Implementation

Implementation

This website was built and is hosted on AWS. For all regional services, the eu-central-1 region was selected.

aws_diagramm aws_diagramm

Lambda. We use lambda functions for two activities: 1/ scrape the data. 2/ process and visualize the data. The fictions are either triggered via EventsManager or as part of a StepFunction.

ECS. There functions used for data processing and visualization are relying on Python / Pandas. These libraries are too big for being added as zip (lambda limit is 125 MB). We therefore created docker containers for these functions same store them in ECS. We used Cloud9 to build the containers.
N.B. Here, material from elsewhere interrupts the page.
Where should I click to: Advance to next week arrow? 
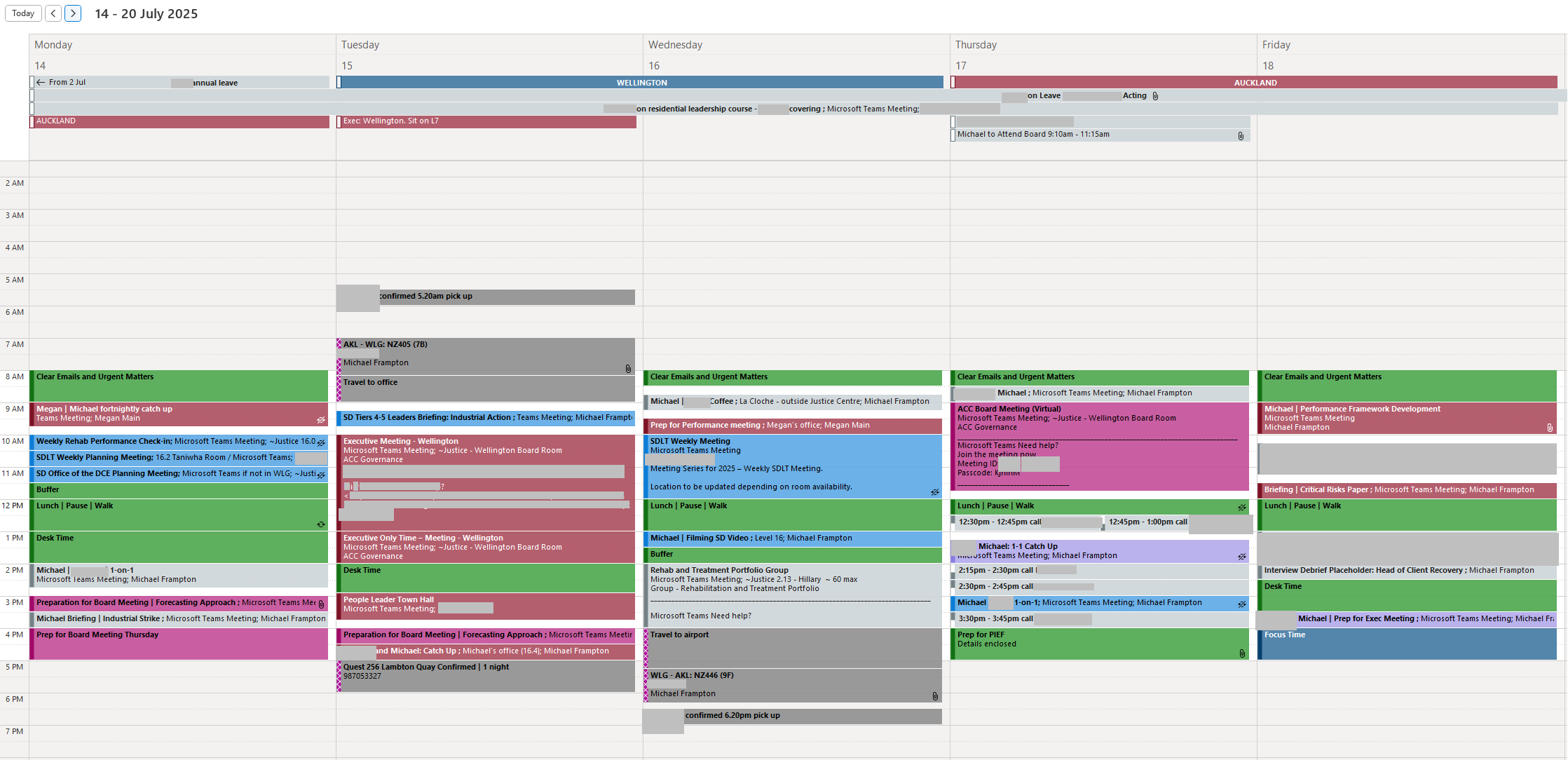(x=73, y=13)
EventManager. The scraping of the data is happening periodically. As a starting point, we scrape the average water level for the previous days once per day. The current water level is scheduled to be scraped four times per day.

S3. All data is stored in S3. A JSON with the current water level and the PNG graphics with the most recent visualizations are stored in a separate S3 bucket. The resulting website pulls the JSON data and the graphics from this bucket.

Step Functions. A change in one S3 location can only serve as trigger for one lambda function. As we have to trigger multiple functions, we are working with a scheduled step fiction.

Route53. We used Route53 for domain registration.

Amplify. The website is built with the HUGO framework. We selected the re-learn theme. The mentioned framework is supported by Amplify out of the box. Not displayed on the diagram is that we are running Hugo in a Cloud9 IDE. The git repository is handled in CodeCommit.